One of the longest running rumors in the Apple community is the emergence of an Apple-branded cell phone. Apple has denied the existence of such a product for as long as the world can remember, and up until now, they’ve had legitimate reasons to stay away from the cell phone market. Poor data speeds, poor service, incompatible frequency standards, and lack of profit on handsets have all been cited as reasons to stay away from the cell phone business. With the emergence of several new developments in the cell phone industry, however, it is becoming rapidly clear that Apple is ripe to enter the cell phone market within the extremely near future.
Let’s examine what’s new:
The MVNO Market
As companies like Virgin, AT&T Wireless, and others enter the new MVNO (Mobile Virtual Network Operator) market, it is becoming clear that the key to success in the MVNO realm is branding. For those unfamiliar with MVNOs, they are a relatively new phenonemon in the wireless industry whereby a company like Virgin resells wireless minutes through a provider like Sprint PCS. A customer buys a Virgin-branded phone at a retail location, signs up with service through Virgin, and goes on to use the phone, receiving bills and notices as though everything was coming from Virgin. Behind the scenes, however, Sprint is doing all the heavy lifting. Their network provides the infrastructure for placing and receiving calls, they meter customers’ usage, and just about everything “technical” related to the customers’ use of the phone is handled by them. The deal is a win-win for both companies because Sprint fills up their network with more customers and Virgin’s brand does all the selling. Many MVNO operators have a special differentiating factor to them, and Virgin’s is pre-paid service… perfect for teens.
GSM and CDMA
It used to be impossible to design a phone which would work on most cellular networks. The U.S. market was so splintered with incompatible standards that service providers had to pay handset manufacturers to develop phones for their platform. Well now it’s 2004 and the world seems to have standardized on two basic standards for now — GSM and CDMA. In the U.S., Sprint PCS and Verizon use CDMA and T-Mobile, Cingular, and AT&T Wireless use GSM. What this means is that handset makers need only develop for two platforms to cover 90% of the market. Handspring currently offers its Treo 600 to customers of all five of the providers mentioned above. It is for the most part, an identical unit, save a minor color variance and a few internals.
Profitability in Handsets
Handspring is smiling all the way to the bank with the success of their Treo 600 smartphone. Even with a $600 price (near the top of the cell phone market), Treos are flying off the shelves faster than Handspring can manufacture them. While most people pay under $100 for their phone, or nothing at all, the pent-up demand for a true portable convergence device is so great that Handspring can sell a unit with a fairly low-resolution screen and no bluetooth for crazy prices. There will always be cheap little free phones around to coax customers into signing long-term contracts with service providers, but Handspring has proved with the Treo that the high end of the market is where the profit is.
The Success of the iPod
Apple has enjoyed the same sort of success with the iPod as Handspring has with the Treo. Both are very expensive devices which were eaten up by the public not because they filled niches, but rather because they created niches. There was no clamoring for a $400 portable music player before the iPod and there was no clamoring for a $600 phone before the Treo. Apple has turned the iPod into a cultural phenomenon by giving people all sorts of new freedoms they never had before.

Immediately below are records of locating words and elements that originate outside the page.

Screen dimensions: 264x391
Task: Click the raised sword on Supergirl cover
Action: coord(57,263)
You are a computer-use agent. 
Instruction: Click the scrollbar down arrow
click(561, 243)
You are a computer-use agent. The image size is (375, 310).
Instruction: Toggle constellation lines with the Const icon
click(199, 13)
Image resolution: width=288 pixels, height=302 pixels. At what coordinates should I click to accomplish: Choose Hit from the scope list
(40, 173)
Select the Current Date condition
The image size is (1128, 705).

The iPod and the Treo are about the same size, they both play MP3s, and yet the iPod only does a few things better. It has up to 40 gigs of storage, as compared to the 1 gig SD card you can stick in a Treo. That’s about 10,000 songs vs. 250 songs (albeit in removable form). The second thing is does better is provide a dedicated music-centric interface. The Treo’s interface must do 1000 things with the iPod’s does only do a few. And finally, the iPod looks a little better than the Treo, and that is a testament to Apple’s legendary design prowess.

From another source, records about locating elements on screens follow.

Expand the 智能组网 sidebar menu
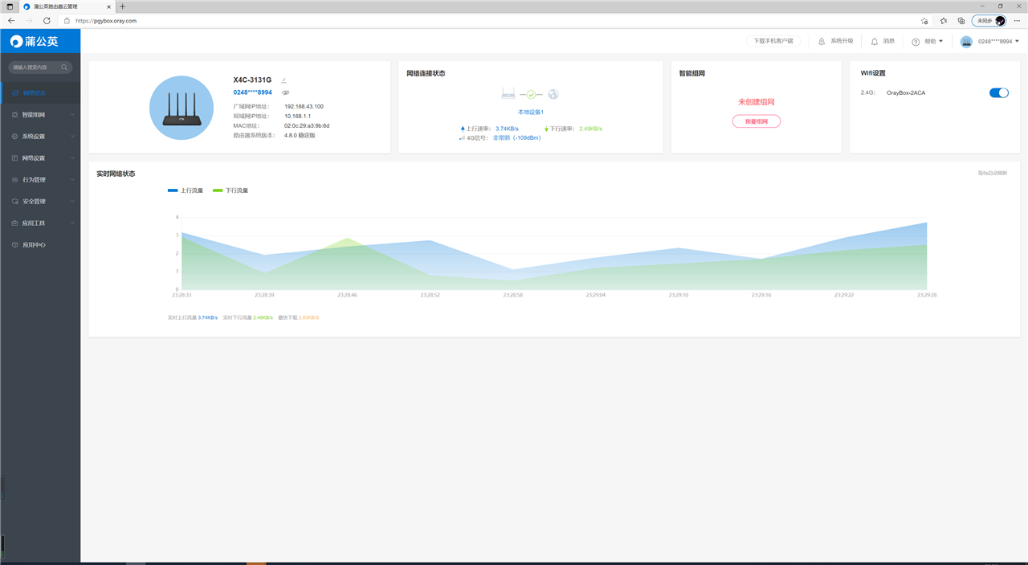[x=40, y=115]
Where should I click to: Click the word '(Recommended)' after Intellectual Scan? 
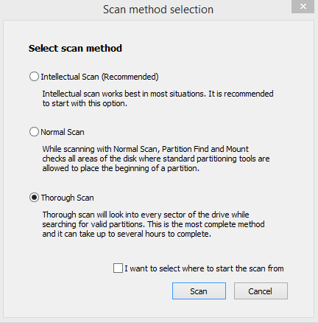pyautogui.click(x=130, y=77)
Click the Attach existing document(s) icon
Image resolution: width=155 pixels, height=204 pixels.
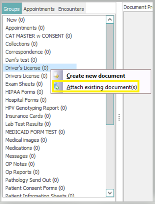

Aside from those three things, however, the Treo dropkicks the iPod right off the playing field. It makes calls, organizes contacts, syncs with PCs and Macs, plays games, runs applications, gets email, surfs the web, checks blogs, has crazy-high battery life, and on and on and on. So if I only have room for one cigarette-pack-sized device in my pants pocket, which one am I going to pick? That’s easy. There is no good reason for portable music players to continue on as standalone units, and Apple, being a smart company, realizes this.
Viable Cellular Data Speeds
The “wireless web” has long been a joke among those of us involved in web design and development. Who wants to develop for tiny screens and sub 14.4kbps speeds? Cellular service providers placed large bets on their data networks early and when the customers failed to come in, the public lost faith in the business. While the 3G speeds companies have been promising for the last several years still aren’t here yet, the data rates on the big five cell networks in the U.S. could now legitimately be considered viable for lite-duty digital communication. Reading e-mail is a snap, syncing contacts takes seconds, and even browsing the web is an acceptable experience if you don’t mind waiting a few seconds here and there. Were Apple to make waves in the cell phone industry, they would make waves on the data side of things, and the state of the industry suggests the timing may finally be right for such a foray.